El 26 de Junio cristalizó una correlación de fuerzas. Los de arriba tuvieron que retroceder en su intento de derrotar por la fuerza al campo popular; los de abajo le pusieron un freno al proyecto represivo, pero no estaban en condiciones de imponer uno propio. Se abría una situación en la que los de arriba buscarían gobernar sobre la base de ciertas concesiones, atentos a los límites que la lucha popular les planteaba. En otras palabras, cambiar algo para que nada cambie, o al aunque sea cambie lo menos posible: no se terminó con el poder de los monopolios y las multinacionales, pero tampoco fue posible asestarle un golpe de derrota al movimiento de masas. Con los flujos y reflujos propios de los 20 años transcurridos, se trata de una premisa que aun permanece vigente, y que con los matices de cada caso, los distintos gobiernos se han dedicado a administrar. 

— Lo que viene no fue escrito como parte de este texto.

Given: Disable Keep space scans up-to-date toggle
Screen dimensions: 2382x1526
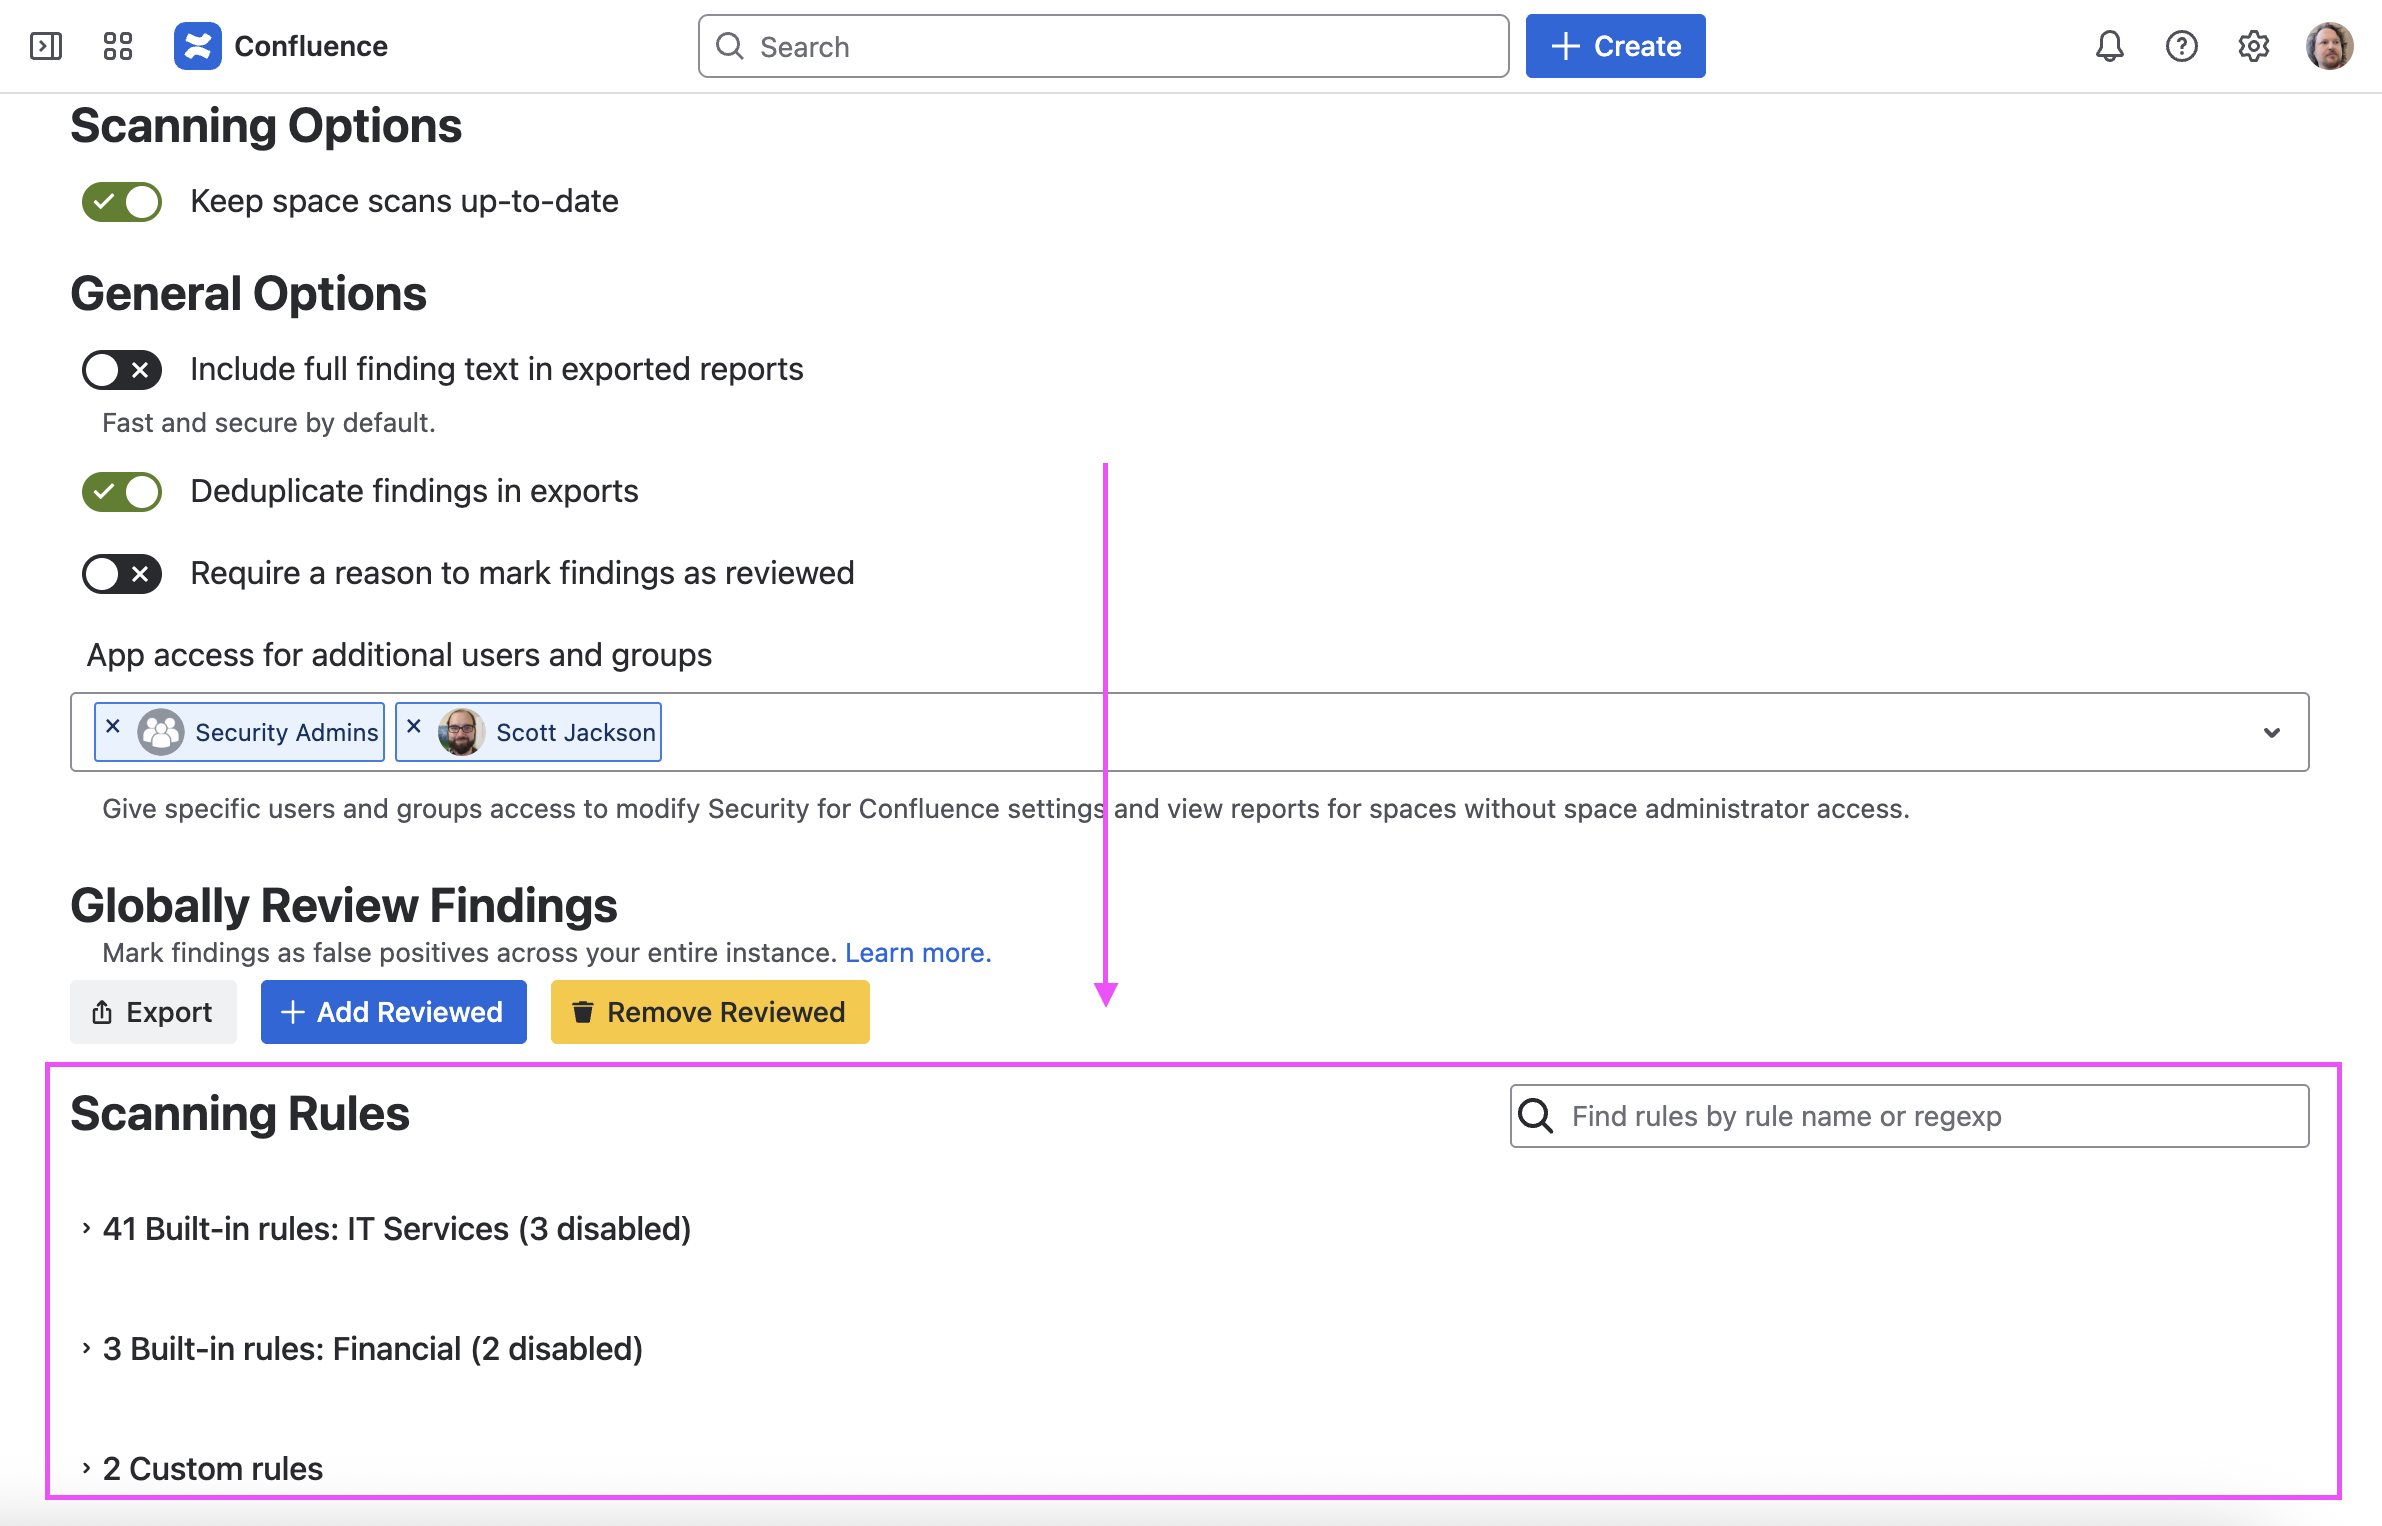Looking at the screenshot, I should click(x=122, y=202).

Lo más recalcitrante del elenco político sueña con destrabar de una vez esta situación. De nuestra parte hacemos lo propio, pero en sentido inverso. Si hoy le rendimos homenaje al “Puente Pueyrredón” y a sus caídos, es para seguir luchando por un proyecto popular que, con los trabajadores al frente, barra con el poder de los monopolios y las multinacionales y los remplace por un poder revolucionario de los de abajo. En ese camino el movimiento piquetero aun no ha escrito su última página, y 20 años después se sigue plantando en la escena nacional.